Старшой подбежал к командиру.
– Товарищ подполковник, тут чуйка такая нехорошая, – Налейко наморщил брови. – Мечта у меня, что за нами идут! По-над лесом птицы поднялись!
– Твои предложения? – Ерошкин устало присел на корягу, потянулся за папиросой, отметив про себя, что эта последняя, достал ее. Налейко протянул ему горящую трофейную зажигалку, без подобострастия, скорее с уважением.

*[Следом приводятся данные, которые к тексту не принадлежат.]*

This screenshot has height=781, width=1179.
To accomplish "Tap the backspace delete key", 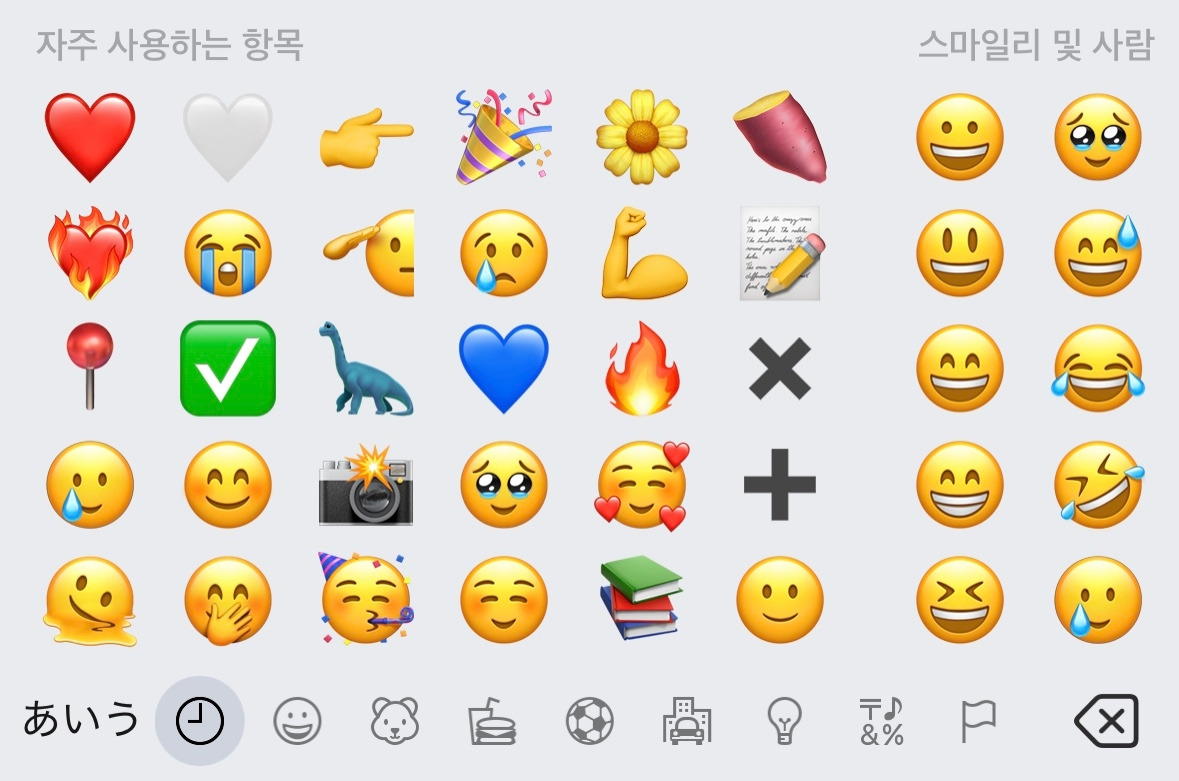I will (x=1106, y=721).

– Я думаю, Сергей Константинович, что мне и ребятишкам моим надо навстречу пробежаться, – Налейко достал заранее приготовленную самокрутку, закурил. – А может, и не идет никто, а? Всыпали мы им по первое число!
– Действуй, дорогой! – Ерошкин тяжело встал и приобнял старшого. – Только на рожон не лезь. Если кто есть – твоя задача их обнаружить. Укуси и отходи! А мы им тут встречу устроим!
Подумав немного, Ерошкин решил остановиться здесь, у этого холма. Он представил себе своих людей, загнанных по пояс в болото и смертельно уставших, под кинжальным немецким огнем, и его передернуло. Бой лучше было принять здесь, где природа сама щедро разбросала естественные укрытия в виде валунов, оставшихся, наверное, еще с ледникового периода.
У подполковника очень болело сердце. Болело оно не в переносном смысле, в груди щемило, руки холодели, дыхание то и дело «забирало». Но остановился Ерошкин не для того, чтобы пощадить себя, он-то готов был бежать и дальше, пока сердце не взорвется в груди. Он не подавал виду, готовый делать все, что нужно, все, что требует от него воинский долг.
Все вокруг окапывались и занимали позиции для предстоящего сражения. Подполковник не знал, много ли преследователей, поэтому готовился к последнему бою. Бойцы Отряда, уже поднаторевшие в военном деле, спешно руководили бывшими военнопленными, быстро заставляя тех вспоминать военные навыки.
Отряд расположился в форме полумесяца, широко растянув фланги, оставив за спиной холм. Подполковник не хотел, чтобы его смешанную группу обошли. Оставшимися после нападения минами перекрыли полянку с боков. Четверых пулеметчиков Ерошкин расставлял лично, позаботившись о том, чтобы огонь перекрывал все подступы и был перекрестным. Когда в отдалении послышалась стрельба, все уже были готовы к бою…
…Идти по их следу было очень просто, справился бы и дилетант. Обрывки роб заключенных, куски бинта, окурки. Видно было, что наследили неопытные в лесном деле люди.